そう、アンジュはこの先、全員を平等に選ぶ。
それがこのルートの肝なのだ。
私は知っている。
このルートの名前を。
このルートの名前は、通称、逆ハールート。
逆ハーレムを目指す欲張りな乙女のためのシビアなルートだ。
まさかあのアンジュがこれを狙ってたなんて…。
今この目に見ても信じがたいが、これが事実…。
私は優雅に踊りだすアンジュを眺めつつ、今朝蘇ったばかりの記憶から状況を整理する。
私は、シルヴィ。……の役。
この乙女ゲームのお助けキャラであり、ヒロインであるアンジュの親友という役どころだ。
ああ、この乙女ゲームは、[聖女の行進~浄化魔法に愛を込めて~]。
主人公のアンジュが、魔法学園に入り、5人のイケメンと恋愛をする乙女ゲームだ。
アンジュは平民なんだけど、聖女として認められ、この学園に特待生として入学した。
しかし、聖女なのに浄化魔法が使えない。
そのアンジュが、学園生活を通じて誰かしらと恋仲になって、浄化魔法に目覚めて、魔王を封印してハッピーエンドって言うのがだいたいのストーリー。
この世界は、たぶん間違いなくその乙女ゲームの世界。
時間は流れるけど、乙女ゲームのイベントに沿って出来事が起きていく。
たしかこのゲームはひと月が1ターンで、ターンごとにイベントがあって選択肢で好感度を上げたり、パラメータを上げたりできる。

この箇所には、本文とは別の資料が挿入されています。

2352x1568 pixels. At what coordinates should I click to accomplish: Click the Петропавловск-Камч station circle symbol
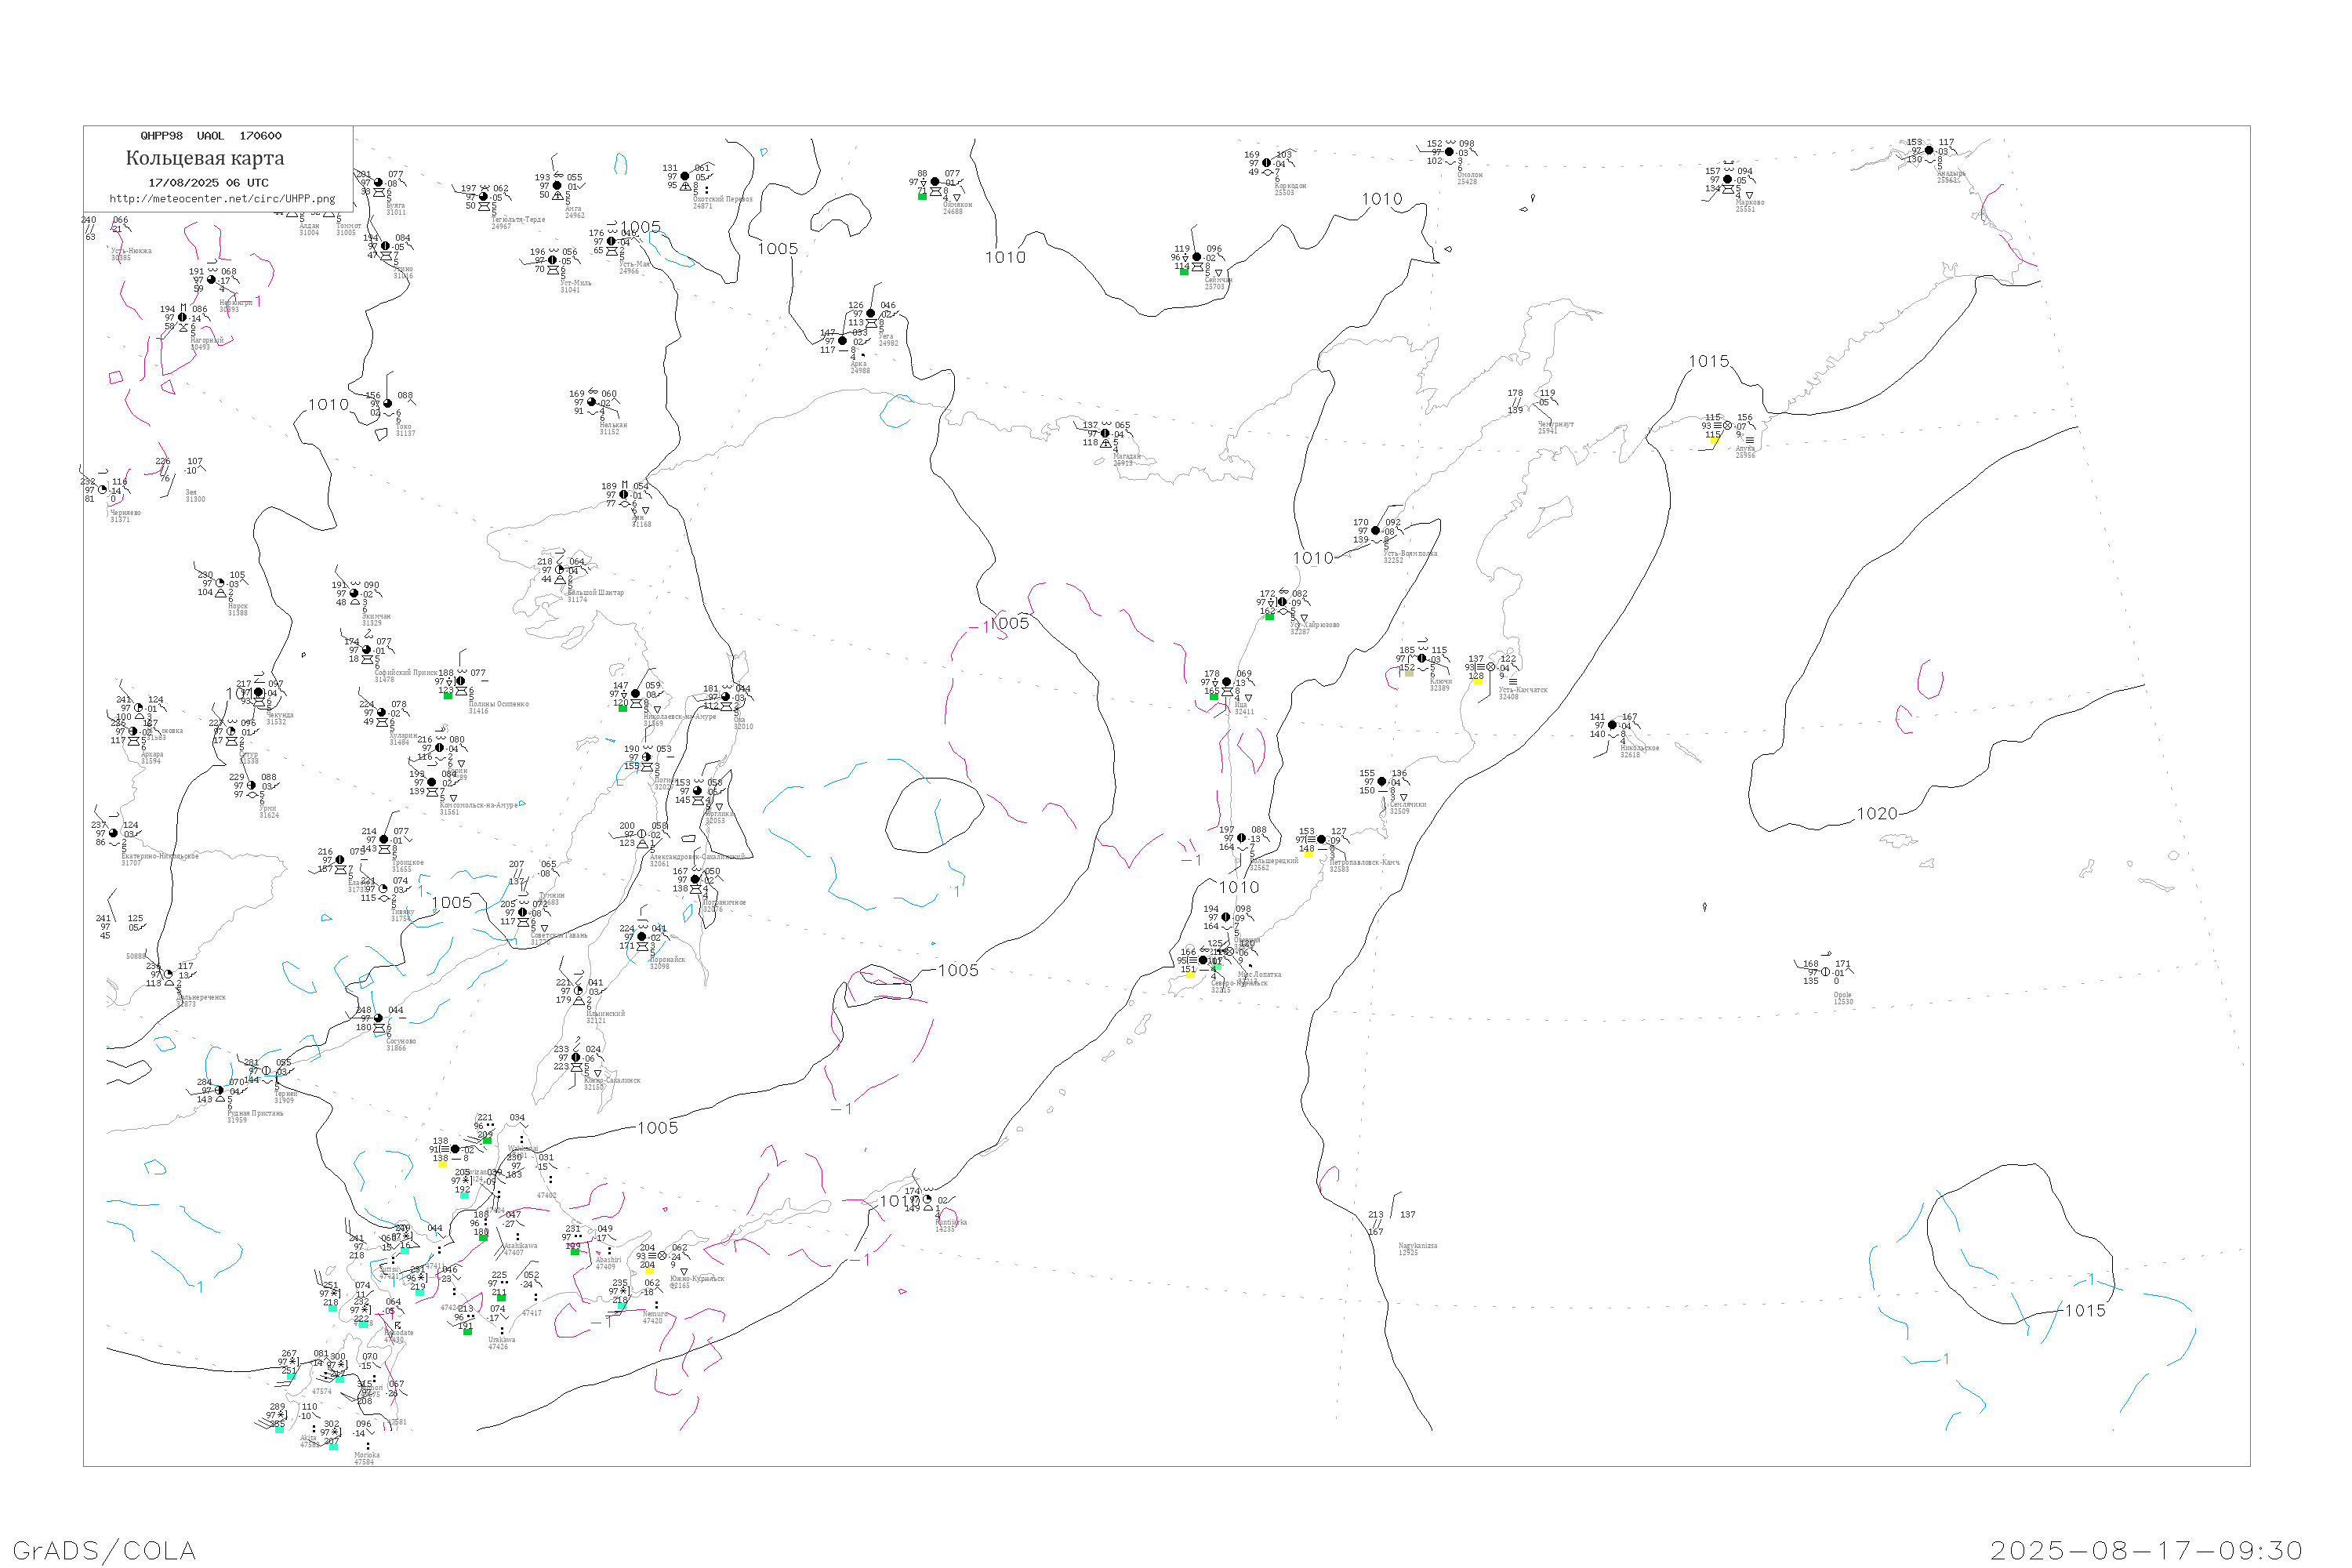(1321, 840)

入学から1年半、イベントで潰れる3ターンを除いて15ターンがパラメータアップに使える回数なわけなんだけど……。そのシステムはゲームの主人公アンジュじゃないからどうなっているかはわからない。
少なくとも私、シルヴィはターン制じゃなくて、1日24時間の時間軸で、ふつーに勉強と課題に追われて過ごしている。
アンジュも私と一緒に課題に同じように取り組んでたから、たぶん同じだとは思うんだけど……。
パラメータに関しても、現実世界と同じで数字で出てくるわけじゃない。
まあ、シルヴィはゲームでも落ちこぼれてる方だし、アンジュと違ってパラメータを上げなくても問題ないんだけど、アンジュが私ばかり誘うからそこそこに鍛えられた気がする。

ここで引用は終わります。